Marie: How was it, dear? Did you have a nice time?
Ray: You know, I did. I really did.
Frank: Was I right, or was I right? The lodge is heaven on earth.
Ray: I gotta tell you, that steam room that was exactly what I needed.
Debra: Aw, that's great, honey. I'm glad you were able to relax.
Robert: Yes, the steam room must've been nice. I've never been invited to the lodge. But that's okay. I can always work up a sweat by chasing a psychopath down the subway track.

Quote from Frank

Frank: You know, Ray, you fit right in.
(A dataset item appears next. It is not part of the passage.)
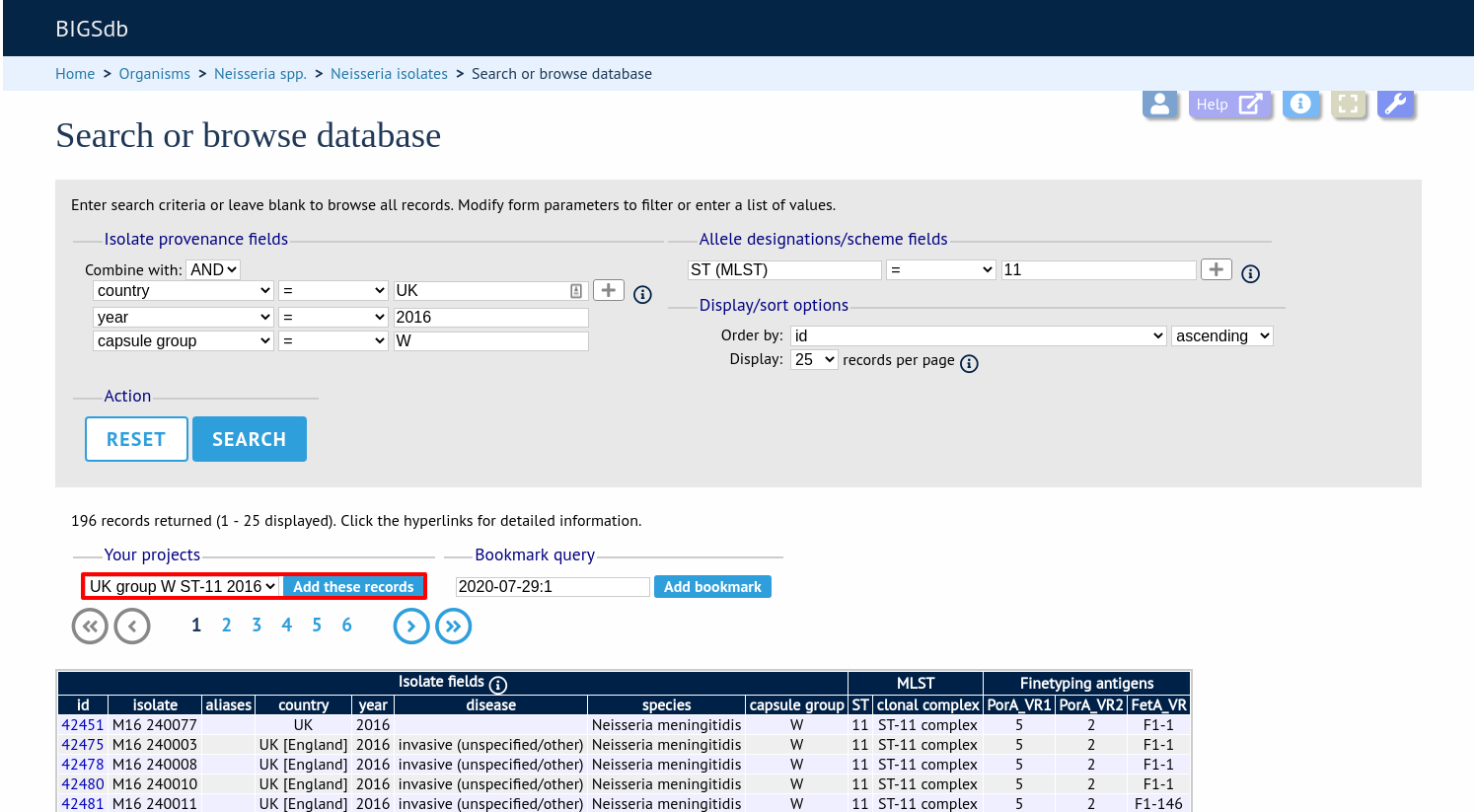The height and width of the screenshot is (812, 1477).
Task: Click the blue information icon button
Action: click(x=1300, y=104)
I was worried you were gonna say something stupid... or liberal.
Ray: I actually liked talking to those guys.
Robert: Well, that's terrific. Have 10 cannolis.

Quote from Debra

Debra: Ray, come on. I know you had a good time there today, but you don't wanna join.
Marie: Why wouldn't he?
Debra: Because he's not a 100! ... Percent sure he wants to join.

Quote from Frank

Debra: Is that what it is, Ray? Just made you feel young to be around those guys?
Ray: No. I actually felt like I belonged.
Debra: Oh, this is ridiculous.
Ray: Well, I mean, you're the one who told me to grow up.
Debra: I didn't say grow all the way up. What is the appeal, just sitting in a steam room?
Frank: Well, we also play cards. And don't forget the naked swimming.
Robert: I haven't even been, and I can't forget.
Ray: No, no. Let me tell ya, after that steam, a couple of nude laps, whoo... you can really feel the pool.

Quote from Robert

Debra: I just need everyone to go.
Marie: Yeah, but-
Debra: Marie, please go.
Robert: Debra, you should probably turn him every half-hour so he doesn't get bedsores.

Quote from Ray

Ray: What are you doing?
Debra: I'm just checking to see how old you really are. [straddles Ray] Well?
Ray: I'm a little tired.
Debra: Oh, my God.
Ray: But not too tired-
Debra: I thought your shoulder hurt.
Ray: I'm not gonna use my shoulder.

Quote from Robert

Garvin: You're in pretty good shape, Robert. I guess you don't eat too many doughnuts.
Stan: [laughs] 'Cause cops eat doughnuts.
Max: Okay. So your wife is gonna let you join?
Robert: Actually, I'm not married.
Stan: Oh, that's right, guys, red alert. We're sitting naked with a confirmed bachelor. [laughs]
Robert: Listen, you don't have to worry about me. I can tell you that right now.
Albert: Hey, Robert, it's hot in here. Why don't you take your sweater off? [laughter]
Robert: Good one. Good one. Why don't you take your wig off?
Albert: Now, what the hell is that supposed to mean?
Robert: N-nothing. I was just kidding around.
Albert: You're just a wise guy, I see.